Saturday, May 2, 2009

Looking at Conscious and Sub Conscious Mental Processing

Dr. Catherine Fassbender discusses 3 important regions of the brain that must be connected to attend well. Without good connectivity between various regions of the brain, even simple tasks like driving can become too difficult.  

Mental Processing: You are driving in a car talking to your child. Soon you arrive at home and you think to yourself, "Did I stop at that stop sign?" You were driving so subconsciously that you did not even know if you had stopped at the stop sign! How do we do that, and still arrive at home safely? You used your cerebellum to drive. The cerebellum actually is VERY accurate, capable and energy efficient. Subconsciously you were attending to a task that was familiar and 'easy' for you (driving home) with little conscious thought, so little you can hardly remember it. That freed up your conscious part of your brain to engage in conversation or listening to the music.

Moving into Conscious Mental Processing: Let's look at conscious versus subconscious thought. You are driving in a car talking to your child and you see some red tail lights in front of you. Immediately you drop the conversation, mid sentence, without even completing your thought, and begin paying conscious attention to the traffic. You ended your conscious discussion abruptly and replaced it with driving information. At that moment you can feel how driving moved from a subconscious process to a conscious process. At first you were using your cerebellum, subconscious thinking, but when the red flag went up to pay attention, there's a chance for error ahead(red tail lights), your brain pushed the driving into your conscious part of the brain. Now you can no longer carry on a conversation with your conscious brain. It's busy with the body in space processing of driving.

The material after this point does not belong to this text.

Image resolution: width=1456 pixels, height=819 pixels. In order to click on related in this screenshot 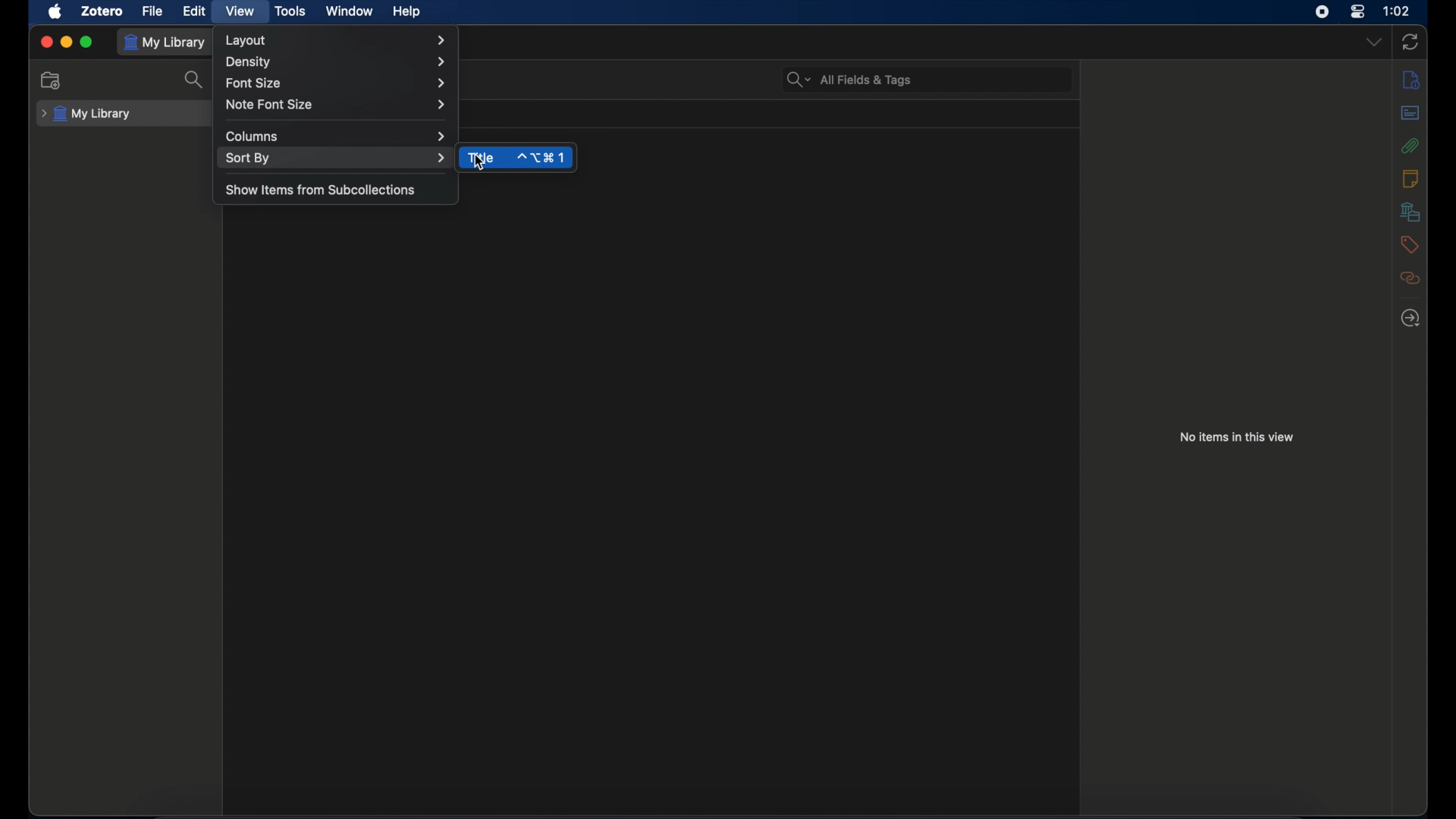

Here's a related video. What caused the shift in Mental Processing: Dr. Catherine Fassbender discusses 3 important regions of the brain that must be well connected to attend well. Her presentation is fascinating but long.  Attention takes many parts of the brain. One of them is the part of the brain that can predict the probably of error, the Anterior Cingulater Cortex (ACC.) In the case above the ACC said, "Hey, there's red lights ahead, error might occur." The ACC then sent that message to the Pre SMA which told you to pay attention, engage the conscious brain here now. Then the Left dorso lateral prefrontal cortex, DLPF intervened to tell you which way to go in the conflict, "You better brake now." And your motor cortex put on the brakes.  It took all those parts of the brain simply to attend well enough to drive safely.

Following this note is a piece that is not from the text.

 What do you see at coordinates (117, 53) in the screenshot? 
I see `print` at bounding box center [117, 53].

As you can see, without good connectivity between various regions of the brain, even simple tasks like driving can become too difficult. If even one pathway of this process isn't well connected then you become accident prone. People with ADD/ADHD, which in the neurologist world is a mild form of Autism, do indeed have more accidents statistically.Just like in Autism, connectivity just might be the issue. Each IM task works a different part of the brain so these various parts of the brain can communicate accurately with one another - connectivity.  Every task is important at some level.